Cognitive Control and Physical Exercise

• Changes in measures of executive control function and episodic memory at 6 months [ Time Frame: Baseline and 12 weeks ] [ Designated as safety issue: No ]
  tests of global intelligence, executive function, working memory and processing speed
  
  

• Changes in brain structure, resting cerebral blood flow and network efficiency at 6 months [ Time Frame: Baseline and 12 weeks ] [ Designated as safety issue: No ]
  structural MRI (for gray matter density), resting CBF (arterial spin labeling) and cognitive activation fMRI studies
  
  
• Change in aerobic capacity at 6 months [ Time Frame: Baseline and 12 weeks ] [ Designated as safety issue: No ]
  aerobic capacity as measured by VO2 max
  
  
• Changes in measures of executive control function and episodic memory at 1 year [ Time Frame: Baseline and 52 weeks ] [ Designated as safety issue: No ]
  tests of global intelligence, executive function, working memory and processing speed
  
  

Epidemiological evidence suggest that a set of lifetime exposures including educational and occupational attainment and leisure activities later in life are associated with more preserved cognitive and day-to-day functioning and reduced risk of dementia. However, the specific set of activities that can maintain or improve function in late life are relatively unexplored. In the current study, we will test the combined efficacy of two such activities: cognitive training and aerobic exercise. These activities have been shown to increase cognitive function and brain plasticity, respectively. The cognitive intervention that we will use is training with the Space Fortress task. This task is aimed at improving cognitive control processes that underlie multiple activities and are particularly affected by aging. We hypothesize that combining these two interventions will produce synergistic effects that will significantly improve cognitive and day-to-day function in healthy older adults.
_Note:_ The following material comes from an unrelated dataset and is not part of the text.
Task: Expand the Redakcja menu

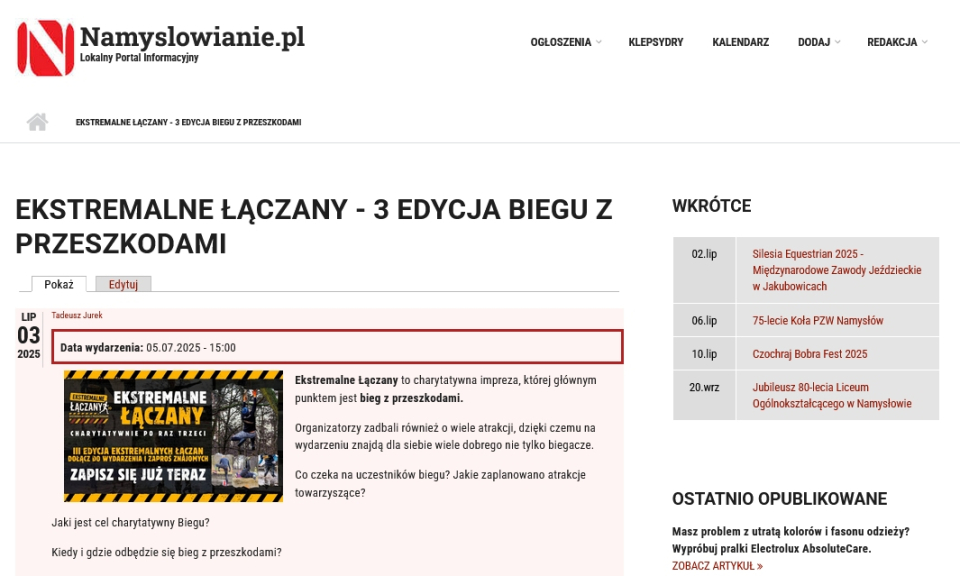Action: pyautogui.click(x=896, y=42)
A total of 90 cognitively-healthy older adults will be recruited and randomly assigned to one of three conditions: control video game, control exercise and combined exercise and space fortress training. A range of cognitive and day-to-day functioning will be assessed at baseline and after three months of training. We will also assess compliance with a home-based version of the training program from the end of the 3-month laboratory-based training and the effect of this compliance on measures of cognition and day-to-day functioning. We hypothesize that the interventions can be sustained over a 1-year period and that larger benefits will be observed in participants that adhere to the protocol.

We also propose two complementary approaches to investigating the neural correlates of the beneficial effects of aerobic exercise on cognition: 1) imaging -- we will use a combination of structural, metabolic, and cognitive activation fMRI studies to evaluate the neural substrates of the effect of aerobic exercise on cognition. 2) important correlates -- we will explore the effects of apolipoprotein E (APOE) genotype, inflammatory markers and cognitive reserve on the cognitive effects of aerobic exercise.